Her brothers and sisters were insane. They tried to eat my watch and Jean’s wedding ring. She was the runt, and the only one to get her mother’s spots. She came up to Jean and very gently placed her paws on Jean’s leg. When Jean bent down, she put her forelegs around Jean’s neck in an imitation of a hug. When Jean passed her to me, she buried her head under the neck of my shirt and would not come out.
We pretended to think it over and discuss it, but it was done. She’d chosen us. We named her Sadie.
That was maybe the last time in her life she was shy. After that, she inflicted her relentless love on anyone who came into her immediate vicinity.
She didn’t sniff crotches. She sniffed armpits. We had to explain this to everyone who met her for the first time, as Sadie roughly pushed their arms up and shoved her head into their sleeves. We knew who our friends were by who would put up with this.
She loved children, to the point that she thought she owned them. When our friend Mayrav had her oldest son Zev, Sadie would follow her around while she carried the baby, making yowling noises. “Sadie, I will not have you criticizing my parenting!” Mayrav finally told her.
When Jean was pregnant, Sadie knew before we did. When I brought Caroline home from the hospital, Sadie immediately rolled on her back and put her legs in the air. She knew the new boss had come home.
Caroline laughed for the first time when she saw Sadie chasing her tail. Daphne, our younger daughter, decided it was her job to feed Sadie from the table not long after she turned one. They shared a special bond forever after.
This isn’t to say she had magic powers. She was a dog.
She once came to me, wagging her tail with pride after she killed and ate a black widow spider. Her face immediately swelled up like a tennis ball and we made the first of what was to be several emergency vet visits. Or the time Jean left for work, dressed in all white — white coat, white sweater, white dress — and came back inside, a moment later, covered in muddy paw prints.
“We have a very bad dog!”
Or the time I came home from Comic-Con, and woke up the next morning to discover her digesting a bunch of Bronze Age Marvels, the shredded newsprint all around her.

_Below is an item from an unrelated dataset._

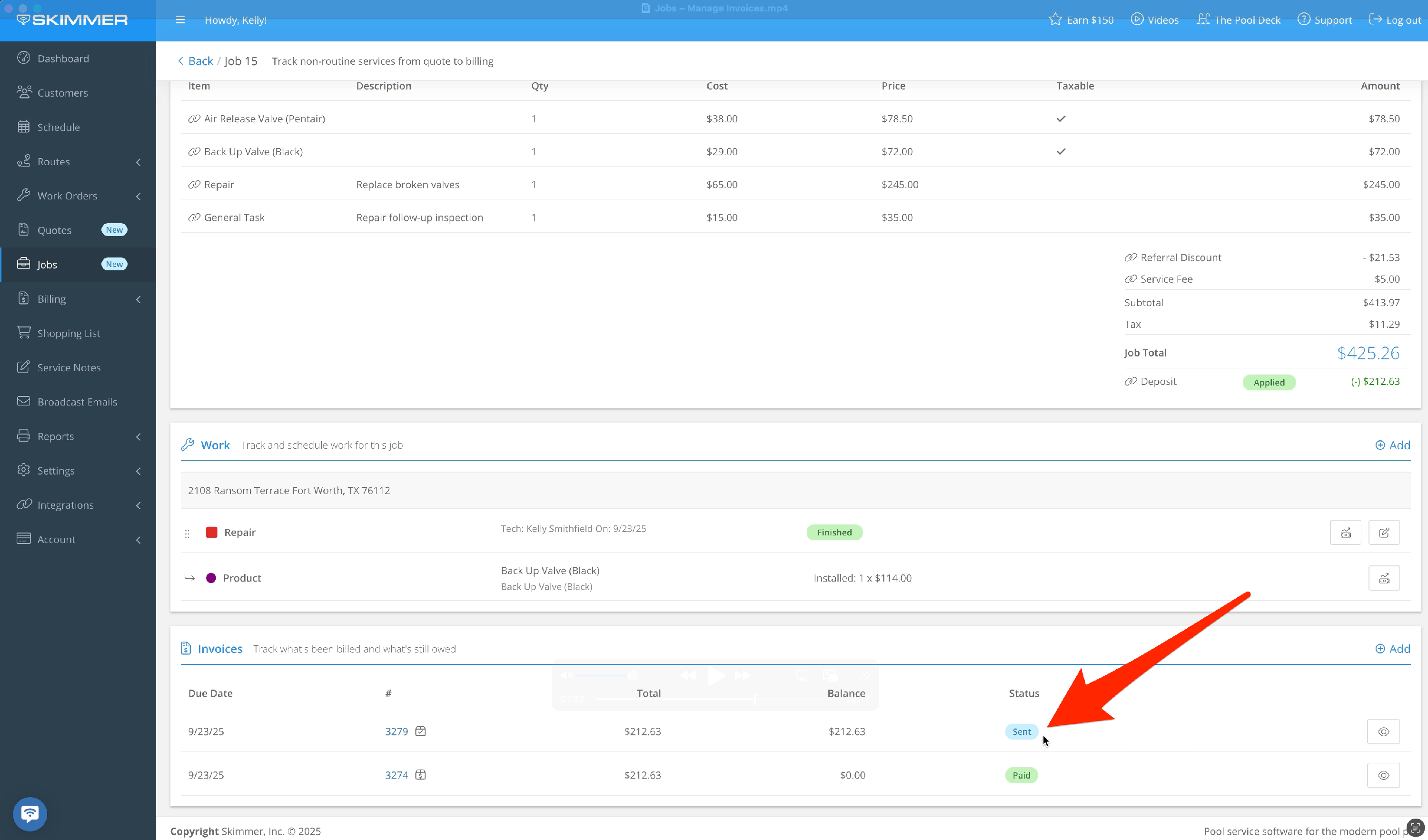View invoice 3274 with eye button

But Sadie could be surprisingly smart. Once, she got to an unguarded pizza on the counter. Most dogs would have gorged themselves without restraint. Sadie, however, carefully selected a few slices, and then — and this was genius — left one slice behind, so we wouldn’t know if we’d eaten the rest of the pizza or not.

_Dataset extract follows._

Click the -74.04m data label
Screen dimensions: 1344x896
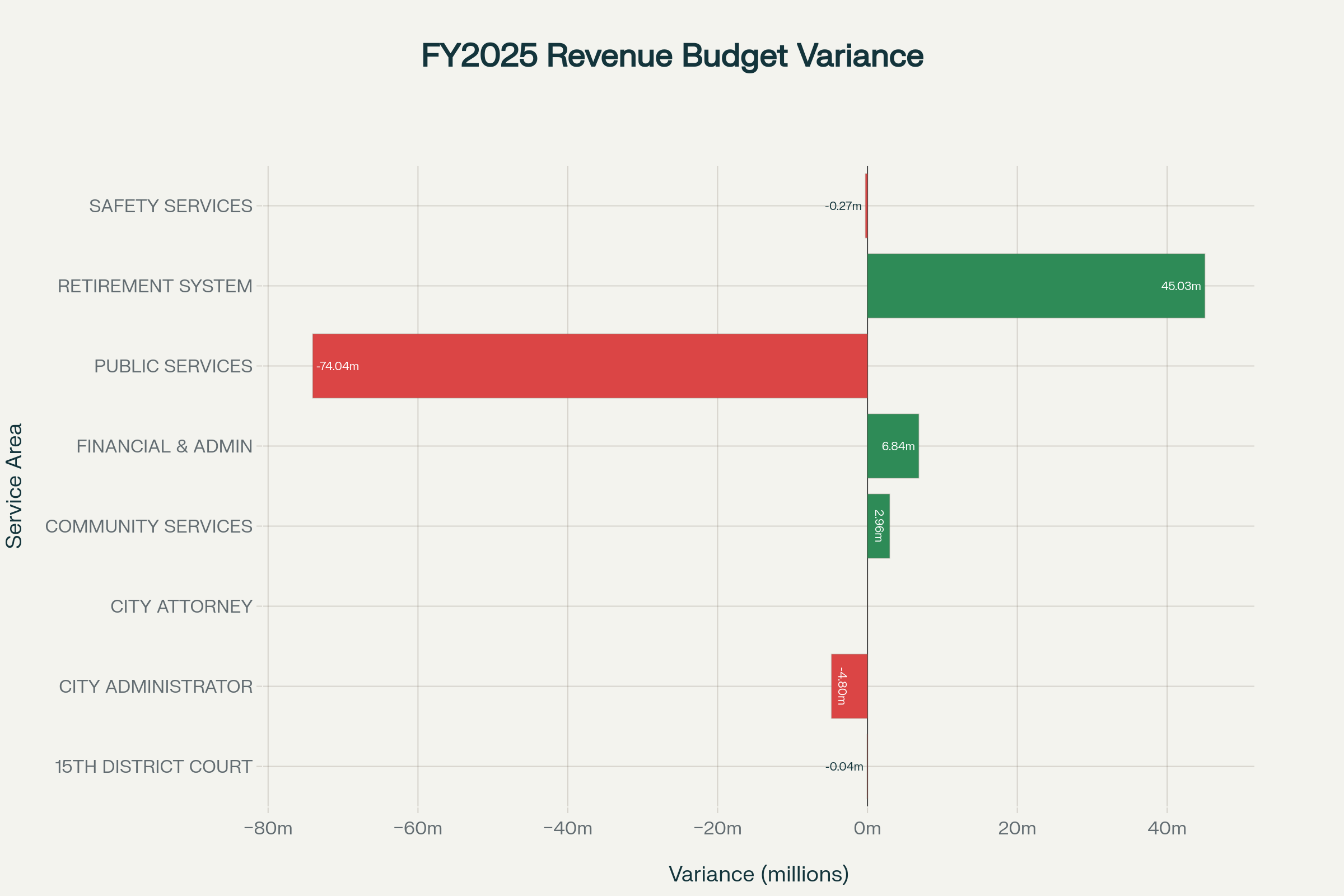[x=338, y=366]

She would’ve gotten away with it too, if it weren’t for the pizza sauce on her muzzle. I can still remember her trying to look innocent with tomato all over her face.
I always said, “God, Sadie, you are such a weird dog.” And Jean would say back, “Yes. I’m sure it has nothing to do with her upbringing.”

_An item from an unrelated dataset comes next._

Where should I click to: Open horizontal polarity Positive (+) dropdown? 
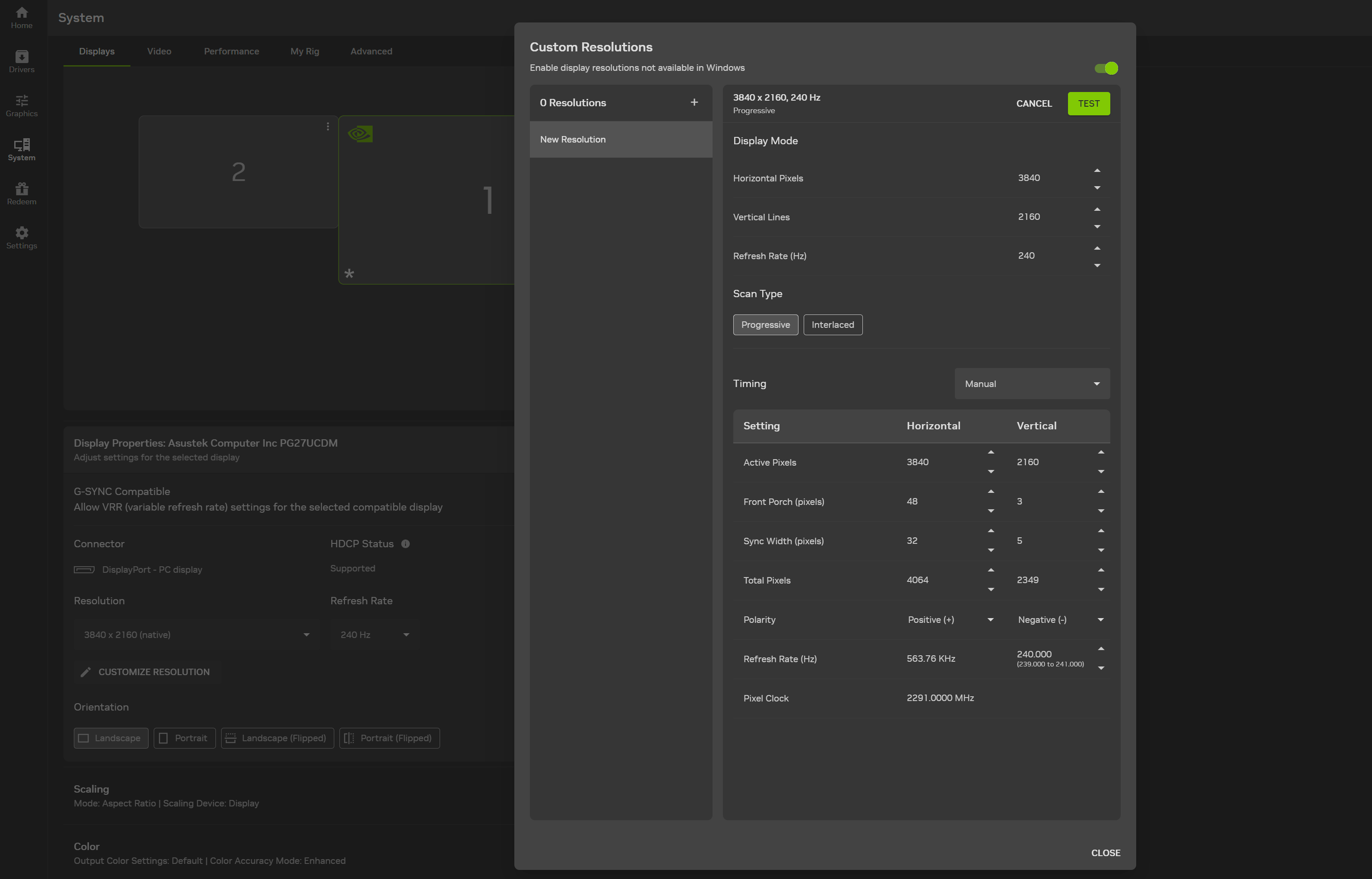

She was never a lapdog. She grew to be 56 pounds. Because we got her as a puppy, I honestly thought we’d have more time. I was wrong. She died last night after what was either a tumor or a stroke in her spinal cord.
There’s a quote that goes something like, “To have a dog is to make an appointment with heartbreak.” I don’t remember who said it, and I’m too exhausted right now to scour Google for the exact wording and the source. But to me it means that in a dog, you get unconditional love and acceptance — but only for a limited time.
She was never the dog we expected. But I’m glad she chose us. I wouldn’t trade a moment.
Goodbye, Sadie. You were the best of all good girls. I love you and will miss you.